Placing the heat flux sensor on either the inside or outside surface of the building element allows one to determine the heat flux through the heat flux sensor as a representative value for the heat flux through the building element. The heat flux through the heat flux sensor is the rate of heat flow through the heat flux sensor divided by the surface area of the heat flux sensor. Placing the temperature sensors on the inside and outside surfaces of the building element allows one to determine the inside surface temperature, outside surface temperature, and the temperature difference between them. In some cases the heat flux sensor itself can serve as one of the temperature sensors. The R-value for the building element is the temperature difference between the two temperature sensors divided by the heat flux through the heat flux sensor. The mathematical formula is:
$$R_\text{val} = \frac{\Delta T}{\phi_q} = \frac{T_o - T_i}{q/A},$$where:
- $R_\text{val}$ is the R-value (K⋅W^{−1}⋅m^{2}),
- $\phi_q$ is the heat flux (W⋅m^{−2}),
- $A$ is the surface area of the heat flux sensor (m^{2}),
- $q$ is the rate of heat flow (W),
- $T_i$ is the inside surface temperature (K),
- $T_o$ is the outside surface temperature (K), and
- $\Delta T$ is the temperature difference (K) between the inside and outside surfaces.

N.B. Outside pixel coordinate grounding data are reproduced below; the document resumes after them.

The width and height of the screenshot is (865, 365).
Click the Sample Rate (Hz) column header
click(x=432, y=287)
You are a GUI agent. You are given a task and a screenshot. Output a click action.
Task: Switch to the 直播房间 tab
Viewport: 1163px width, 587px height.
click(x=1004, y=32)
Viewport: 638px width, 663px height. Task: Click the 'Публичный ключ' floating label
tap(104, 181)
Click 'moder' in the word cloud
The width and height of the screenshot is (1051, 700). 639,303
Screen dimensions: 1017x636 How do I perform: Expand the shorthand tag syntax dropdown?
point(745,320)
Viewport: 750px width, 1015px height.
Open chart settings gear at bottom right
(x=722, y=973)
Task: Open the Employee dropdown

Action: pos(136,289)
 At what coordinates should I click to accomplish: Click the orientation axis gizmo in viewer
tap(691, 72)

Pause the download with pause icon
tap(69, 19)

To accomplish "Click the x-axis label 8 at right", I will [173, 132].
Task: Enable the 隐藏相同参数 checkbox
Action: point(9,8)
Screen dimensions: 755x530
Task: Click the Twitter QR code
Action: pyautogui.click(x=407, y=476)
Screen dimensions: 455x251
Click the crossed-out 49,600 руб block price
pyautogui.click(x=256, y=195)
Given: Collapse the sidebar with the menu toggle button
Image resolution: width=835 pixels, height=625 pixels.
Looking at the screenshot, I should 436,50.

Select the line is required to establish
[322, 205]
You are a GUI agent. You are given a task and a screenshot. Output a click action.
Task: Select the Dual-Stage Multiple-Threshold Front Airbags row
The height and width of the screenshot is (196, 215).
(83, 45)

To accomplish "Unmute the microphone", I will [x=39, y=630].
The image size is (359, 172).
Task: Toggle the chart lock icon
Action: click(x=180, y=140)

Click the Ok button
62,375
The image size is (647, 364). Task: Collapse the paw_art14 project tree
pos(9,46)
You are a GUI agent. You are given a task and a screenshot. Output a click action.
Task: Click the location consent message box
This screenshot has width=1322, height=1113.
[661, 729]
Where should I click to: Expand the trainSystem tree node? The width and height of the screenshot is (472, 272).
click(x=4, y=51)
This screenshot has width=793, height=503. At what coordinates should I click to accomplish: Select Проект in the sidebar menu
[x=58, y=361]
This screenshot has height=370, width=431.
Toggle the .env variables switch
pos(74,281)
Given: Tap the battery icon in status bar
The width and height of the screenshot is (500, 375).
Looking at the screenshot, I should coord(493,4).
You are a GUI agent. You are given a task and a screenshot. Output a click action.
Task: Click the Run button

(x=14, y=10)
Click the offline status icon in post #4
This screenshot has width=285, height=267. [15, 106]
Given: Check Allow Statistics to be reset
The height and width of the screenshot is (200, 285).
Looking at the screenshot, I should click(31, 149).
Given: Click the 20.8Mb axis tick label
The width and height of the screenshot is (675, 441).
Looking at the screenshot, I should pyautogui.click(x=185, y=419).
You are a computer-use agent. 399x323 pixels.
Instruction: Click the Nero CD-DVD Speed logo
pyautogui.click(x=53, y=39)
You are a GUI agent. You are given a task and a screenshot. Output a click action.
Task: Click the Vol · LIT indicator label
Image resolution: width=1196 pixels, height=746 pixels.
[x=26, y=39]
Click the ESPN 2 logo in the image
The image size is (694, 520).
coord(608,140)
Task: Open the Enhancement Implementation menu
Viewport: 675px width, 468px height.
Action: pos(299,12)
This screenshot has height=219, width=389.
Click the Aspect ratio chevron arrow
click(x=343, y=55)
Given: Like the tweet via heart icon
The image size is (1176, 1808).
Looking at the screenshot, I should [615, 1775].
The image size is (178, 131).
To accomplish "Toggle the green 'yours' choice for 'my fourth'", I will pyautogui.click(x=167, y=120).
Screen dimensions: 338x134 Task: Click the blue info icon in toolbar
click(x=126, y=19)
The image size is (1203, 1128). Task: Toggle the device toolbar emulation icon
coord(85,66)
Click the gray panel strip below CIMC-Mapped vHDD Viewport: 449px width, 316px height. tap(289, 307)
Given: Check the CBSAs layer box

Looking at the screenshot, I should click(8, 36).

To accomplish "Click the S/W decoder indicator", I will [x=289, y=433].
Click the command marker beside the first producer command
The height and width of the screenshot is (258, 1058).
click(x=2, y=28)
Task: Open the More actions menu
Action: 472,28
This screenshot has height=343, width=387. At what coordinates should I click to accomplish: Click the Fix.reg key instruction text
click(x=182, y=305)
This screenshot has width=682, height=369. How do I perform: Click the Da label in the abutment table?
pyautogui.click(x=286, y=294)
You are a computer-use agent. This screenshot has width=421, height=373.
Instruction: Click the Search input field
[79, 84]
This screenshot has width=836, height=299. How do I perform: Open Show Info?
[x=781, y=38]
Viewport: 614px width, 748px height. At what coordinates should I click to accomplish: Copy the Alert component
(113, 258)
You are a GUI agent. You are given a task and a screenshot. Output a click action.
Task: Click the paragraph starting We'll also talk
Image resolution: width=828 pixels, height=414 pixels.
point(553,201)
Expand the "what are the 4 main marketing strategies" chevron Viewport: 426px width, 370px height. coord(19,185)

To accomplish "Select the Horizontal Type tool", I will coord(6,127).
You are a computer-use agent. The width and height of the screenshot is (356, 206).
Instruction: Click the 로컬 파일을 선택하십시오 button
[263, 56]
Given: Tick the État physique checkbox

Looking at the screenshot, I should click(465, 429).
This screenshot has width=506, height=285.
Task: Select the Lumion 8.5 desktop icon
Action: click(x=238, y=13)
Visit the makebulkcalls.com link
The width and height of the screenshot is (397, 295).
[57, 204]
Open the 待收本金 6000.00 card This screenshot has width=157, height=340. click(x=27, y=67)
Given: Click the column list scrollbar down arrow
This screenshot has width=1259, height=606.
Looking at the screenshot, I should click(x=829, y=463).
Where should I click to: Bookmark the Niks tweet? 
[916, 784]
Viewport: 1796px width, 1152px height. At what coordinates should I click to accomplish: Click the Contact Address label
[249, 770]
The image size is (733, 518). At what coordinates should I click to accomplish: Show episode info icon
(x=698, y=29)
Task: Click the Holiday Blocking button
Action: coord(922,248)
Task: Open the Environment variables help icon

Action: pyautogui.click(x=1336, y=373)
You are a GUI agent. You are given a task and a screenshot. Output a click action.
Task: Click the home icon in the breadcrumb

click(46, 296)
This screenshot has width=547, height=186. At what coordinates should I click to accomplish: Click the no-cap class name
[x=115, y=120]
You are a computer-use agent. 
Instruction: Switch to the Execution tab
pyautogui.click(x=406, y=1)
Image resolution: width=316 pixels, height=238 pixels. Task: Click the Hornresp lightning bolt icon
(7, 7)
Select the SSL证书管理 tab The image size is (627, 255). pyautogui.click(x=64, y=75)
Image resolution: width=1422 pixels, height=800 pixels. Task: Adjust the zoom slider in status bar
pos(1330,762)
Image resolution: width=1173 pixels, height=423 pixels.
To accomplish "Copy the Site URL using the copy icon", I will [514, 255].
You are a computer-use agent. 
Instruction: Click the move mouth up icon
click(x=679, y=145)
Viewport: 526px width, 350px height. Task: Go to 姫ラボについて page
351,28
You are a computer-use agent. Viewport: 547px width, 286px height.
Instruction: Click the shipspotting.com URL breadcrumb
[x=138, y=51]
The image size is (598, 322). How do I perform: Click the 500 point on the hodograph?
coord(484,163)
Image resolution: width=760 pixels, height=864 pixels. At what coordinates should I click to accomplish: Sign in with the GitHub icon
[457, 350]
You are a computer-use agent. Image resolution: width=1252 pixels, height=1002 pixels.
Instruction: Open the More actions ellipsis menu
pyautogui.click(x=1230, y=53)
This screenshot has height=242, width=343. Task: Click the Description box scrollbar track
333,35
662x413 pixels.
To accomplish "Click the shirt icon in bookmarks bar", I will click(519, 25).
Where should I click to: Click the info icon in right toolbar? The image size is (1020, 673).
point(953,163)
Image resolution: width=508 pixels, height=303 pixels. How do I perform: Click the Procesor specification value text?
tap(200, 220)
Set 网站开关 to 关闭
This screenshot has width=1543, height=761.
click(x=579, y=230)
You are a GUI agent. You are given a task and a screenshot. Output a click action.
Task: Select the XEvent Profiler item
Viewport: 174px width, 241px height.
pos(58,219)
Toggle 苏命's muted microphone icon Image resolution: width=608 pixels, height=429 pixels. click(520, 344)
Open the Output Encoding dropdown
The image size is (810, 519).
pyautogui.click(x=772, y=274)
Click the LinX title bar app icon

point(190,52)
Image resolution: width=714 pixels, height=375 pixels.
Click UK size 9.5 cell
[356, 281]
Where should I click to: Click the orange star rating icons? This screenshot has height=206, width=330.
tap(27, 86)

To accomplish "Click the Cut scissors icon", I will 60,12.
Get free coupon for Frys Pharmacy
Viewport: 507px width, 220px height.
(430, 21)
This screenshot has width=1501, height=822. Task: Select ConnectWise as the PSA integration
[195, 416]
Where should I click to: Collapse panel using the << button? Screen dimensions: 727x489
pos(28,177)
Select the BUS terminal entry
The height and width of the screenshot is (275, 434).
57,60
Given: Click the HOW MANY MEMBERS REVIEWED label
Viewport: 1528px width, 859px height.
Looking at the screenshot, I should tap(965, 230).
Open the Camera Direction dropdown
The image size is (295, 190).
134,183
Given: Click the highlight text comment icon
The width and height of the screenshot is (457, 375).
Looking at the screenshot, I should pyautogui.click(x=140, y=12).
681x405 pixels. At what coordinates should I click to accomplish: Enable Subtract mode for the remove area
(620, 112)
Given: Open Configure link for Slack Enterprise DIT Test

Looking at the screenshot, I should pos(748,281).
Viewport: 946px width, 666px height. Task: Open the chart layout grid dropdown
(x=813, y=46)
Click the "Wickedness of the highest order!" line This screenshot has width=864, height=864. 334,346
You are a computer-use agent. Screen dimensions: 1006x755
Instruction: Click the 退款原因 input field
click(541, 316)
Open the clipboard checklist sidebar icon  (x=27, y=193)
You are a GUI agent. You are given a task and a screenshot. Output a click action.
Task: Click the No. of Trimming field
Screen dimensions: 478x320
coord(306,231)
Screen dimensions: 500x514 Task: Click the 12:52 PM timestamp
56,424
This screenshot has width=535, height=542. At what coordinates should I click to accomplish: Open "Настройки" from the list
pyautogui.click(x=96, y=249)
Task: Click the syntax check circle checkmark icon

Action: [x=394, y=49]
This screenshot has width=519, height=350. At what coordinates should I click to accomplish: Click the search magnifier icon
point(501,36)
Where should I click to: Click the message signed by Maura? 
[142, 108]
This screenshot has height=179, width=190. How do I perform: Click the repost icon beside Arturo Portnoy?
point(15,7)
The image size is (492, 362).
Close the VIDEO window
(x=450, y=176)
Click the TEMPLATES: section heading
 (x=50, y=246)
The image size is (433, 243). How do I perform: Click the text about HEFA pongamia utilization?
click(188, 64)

The U-value can be calculated as well by taking the reciprocal of the R-value. That is,
$$U_\text{val} = \frac{1}{R_\text{val}}.$$

where $U_\text{val}$ is the U-value (W⋅m^{−2}⋅K^{−1}).

The derived R-value and U-value may be accurate to the extent that the heat flux through the heat flux sensor equals the heat flux through the building element. Recording all of the available data allows one to study the dependence of the R-value and U-value on factors like the inside temperature, outside temperature, or position of the heat flux sensor. To the extent that all heat transfer processes (conduction, convection, and radiation) contribute to the measurements, the derived R-value represents an apparent R-value.

==Sample values==

Vacuum insulated panels have the highest R-value, approximately R-45 (in U.S. units) per inch; aerogel has the next highest R-value (about R-10 to R-30 per inch), followed by polyurethane (PUR) and phenolic foam insulations with R-7 per inch. They are followed closely by polyisocyanurate (PIR) at R-5.8, graphite impregnated expanded polystyrene at R-5, and expanded polystyrene (EPS) at R-4 per inch. Loose cellulose, fibreglass (both blown and in batts), and rock wool (both blown and in batts) all possess an R-value of roughly R-2.5 to R-4 per inch.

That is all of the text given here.